El
Congreso aprobó recientemente que la filosofía vuelva a ser asignatura
obligatoria en el bachillerato. Es una buena noticia. Y lo hizo además por
unanimidad. Otra buena noticia, casi un milagro. Se conoce que esta vez los
señores diputados dejaron de lado las razones políticas, siempre endebles y
acomodaticias, y se guiaron por las, digámoslo así, filosóficas, que son, por naturaleza, sólidas y duraderas.
En la
primera adolescencia estaba uno deseando llegar a los cursos en que se impartía
filosofía, convencido de que iba a encontrar en ella una especie de elixir
mágico con que remediar males y carencias, algún maravilloso conocimiento que
permitía entender cabalmente todas las cosas.

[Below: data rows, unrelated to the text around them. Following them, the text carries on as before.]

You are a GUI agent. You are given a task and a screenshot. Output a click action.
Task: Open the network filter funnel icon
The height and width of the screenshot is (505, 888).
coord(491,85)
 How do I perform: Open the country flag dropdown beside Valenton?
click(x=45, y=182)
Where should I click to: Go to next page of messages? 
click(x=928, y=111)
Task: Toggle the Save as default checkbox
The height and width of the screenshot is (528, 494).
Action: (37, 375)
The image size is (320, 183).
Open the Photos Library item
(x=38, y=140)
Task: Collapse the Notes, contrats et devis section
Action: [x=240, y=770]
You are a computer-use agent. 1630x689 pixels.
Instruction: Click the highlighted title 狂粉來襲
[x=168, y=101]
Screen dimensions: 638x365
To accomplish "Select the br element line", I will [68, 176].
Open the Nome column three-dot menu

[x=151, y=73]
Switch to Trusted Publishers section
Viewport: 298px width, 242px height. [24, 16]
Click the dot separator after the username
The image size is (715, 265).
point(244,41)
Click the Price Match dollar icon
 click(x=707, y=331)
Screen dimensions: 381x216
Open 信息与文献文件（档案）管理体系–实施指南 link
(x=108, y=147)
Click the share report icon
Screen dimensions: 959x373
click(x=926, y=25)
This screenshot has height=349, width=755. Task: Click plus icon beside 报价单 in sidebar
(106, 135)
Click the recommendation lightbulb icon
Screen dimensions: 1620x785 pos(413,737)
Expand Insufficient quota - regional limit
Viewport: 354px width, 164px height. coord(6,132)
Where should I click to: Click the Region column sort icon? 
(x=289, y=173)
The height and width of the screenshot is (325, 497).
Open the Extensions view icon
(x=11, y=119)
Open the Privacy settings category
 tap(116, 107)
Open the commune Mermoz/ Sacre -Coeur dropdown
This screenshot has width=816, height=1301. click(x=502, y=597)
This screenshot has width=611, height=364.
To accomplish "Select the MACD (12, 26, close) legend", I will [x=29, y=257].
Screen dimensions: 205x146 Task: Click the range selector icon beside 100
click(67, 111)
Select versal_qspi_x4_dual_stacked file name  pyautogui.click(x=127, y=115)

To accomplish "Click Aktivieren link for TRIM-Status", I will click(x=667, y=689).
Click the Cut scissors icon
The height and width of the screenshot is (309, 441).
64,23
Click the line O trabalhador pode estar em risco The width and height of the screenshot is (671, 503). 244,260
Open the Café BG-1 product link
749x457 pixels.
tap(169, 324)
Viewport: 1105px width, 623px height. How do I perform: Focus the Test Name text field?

Estudiar filosofía equivalía a
entrar en un mundo superior y reservado a quienes poseían los secretos de una
ciencia que para todo tenía una explicación.
Acaso los
adolescentes conectados de ahora no compartan esa ingenua convicción, pero dicen
que la filosofía está de moda fuera de las aulas, y que mucha gente acude a
ella y la demanda para aliviar las dolencias del vivir alborotado. Es otra
buena noticia, y un buen síntoma. Porque la filosofía no curará a lo mejor las
heridas de la vida, pero sí servirá al menos para mitigar el sentimiento de
intemperie y la general desorientación que nos aquejan.
También,
eso seguro, para aprender el arte de razonar y poner en práctica lo que la
palabra en su sentido etimológico significa: amante de la sabiduría. Dio
ejemplo de esto último uno de los grandes filósofos, Sócrates, que, mientras le
preparaban la cicuta, aprendía un solo para flauta. "¿De qué te va a
servir?", le preguntaron. Y respondió: "Para saberla antes de
morir". Fue esta su última enseñanza. Otra es la de su frase más conocida,
"Solo sé que no sé nada", toda una lección de humildad, pues sin duda
el primer paso en el camino del saber es el reconocimiento de la propia
ignorancia.
Es verdad que toda la filosofía no quita un dolor de muelas, pero ayudará para visitar al dentista, bienvenida sea.